Throughout the project, we successfully implemented a series of experiments aimed at understanding the molecular mechanisms underlying vibriosis in sole (Solea senegalensis) and identifying key biomarkers for early disease detection. Our work involved a combination of metabolomics, proteomics, and microbiome analyses, which were performed across various stages of infection.
We performed laboratory infection experiments in collaboration with the Aquatic One Health Research Centre at the University of Santiago de Compostela (AHRCUS). Initially, an established Vibrio anguillarum virulence assay was conducted via direct intraperitoneal injection and key immune organs, including the spleen and kidney, were sampled. Additionally, an indirect bath-infection model was established to study natural infection dynamics in aquaculture settings. Fish were sampled from various tissues such as mucus, gills, spleen, kidney, and intestine, providing an extensive dataset for downstream molecular analyses.

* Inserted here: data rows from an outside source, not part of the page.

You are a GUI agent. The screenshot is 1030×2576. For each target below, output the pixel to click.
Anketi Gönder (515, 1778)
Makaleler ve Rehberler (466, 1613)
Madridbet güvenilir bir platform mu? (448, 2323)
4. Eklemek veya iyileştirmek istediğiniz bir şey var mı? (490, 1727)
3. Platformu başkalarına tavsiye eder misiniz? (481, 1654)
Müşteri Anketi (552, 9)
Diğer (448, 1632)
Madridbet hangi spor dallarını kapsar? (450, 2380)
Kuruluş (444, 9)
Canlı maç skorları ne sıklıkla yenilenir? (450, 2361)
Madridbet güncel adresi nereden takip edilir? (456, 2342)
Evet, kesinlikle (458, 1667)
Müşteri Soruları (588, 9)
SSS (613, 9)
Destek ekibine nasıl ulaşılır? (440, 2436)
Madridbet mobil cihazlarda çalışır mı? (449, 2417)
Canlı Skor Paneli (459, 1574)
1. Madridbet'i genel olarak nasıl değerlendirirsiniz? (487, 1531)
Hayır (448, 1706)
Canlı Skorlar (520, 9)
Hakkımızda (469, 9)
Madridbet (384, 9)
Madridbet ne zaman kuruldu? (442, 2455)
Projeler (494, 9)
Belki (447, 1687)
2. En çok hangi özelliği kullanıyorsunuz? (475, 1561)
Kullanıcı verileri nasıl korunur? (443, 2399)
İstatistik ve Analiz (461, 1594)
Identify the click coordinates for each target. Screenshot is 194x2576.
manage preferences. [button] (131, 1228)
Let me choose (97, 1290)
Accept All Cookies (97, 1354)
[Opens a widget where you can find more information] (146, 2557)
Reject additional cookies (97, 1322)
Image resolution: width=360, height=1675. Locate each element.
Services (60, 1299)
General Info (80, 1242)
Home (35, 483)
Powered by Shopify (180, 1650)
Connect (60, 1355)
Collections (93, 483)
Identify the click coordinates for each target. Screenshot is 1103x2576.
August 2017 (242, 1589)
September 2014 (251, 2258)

The virulence assay dataset was used to refine the analytical protocols to optimise the chelOMICS approach. This involved streamlining sample processing, LC-MS/MS method development, and siderophore detection, creating a robust workflow. To complement metabolomics analysis, we incorporated proteomics to gain more insight into the infection’s effect of infection on fish metabolism. We integrated open-source bioinformatics tools such as MZmine, DIA-NN, MetaboAnalyst, clusterProfiler, and MixOmics, to improve reproducibility of data analysis and scalability of the approach.
A key achievement was the successful detection and identification of the Vibrio anguillarum-specific siderophore, piscibactin. As we chelated metabolomics extracts, obtained from sole immune organs, with iron chloride (FeCl3), we were able to detect iron-bound siderophores by searching for the characteristic iron isotopic pattern in LC-MS spectra. Furthermore, the presence of ferri-piscibactin was quantified in high-infection samples using multiple reaction monitoring (MRM).
The integration of multi-omics data revealed significant alterations in metabolite and protein profiles, particularly those related to energy production, nucleotide synthesis, and protein regulation during infection. We identified several metabolite and protein biomarkers, including ferri-piscibactin and the STEAP4-like metalloreductase, emphasising the important role of iron metabolism in infection dynamics. These findings provide novel insights into how Vibrio anguillarum exploits host iron resources to support its virulence.
While the metabolome and microbiome analysis via 16S rRNA sequencing was performed on samples from the bath-infection experiment, the results were inconclusive in linking microbiome alterations to the infection process. Nevertheless, the overall project has significantly advanced our understanding of the molecular responses of Solea senegalensis to vibriosis and has set the stage for future diagnostic tools targeting siderophores as infection markers.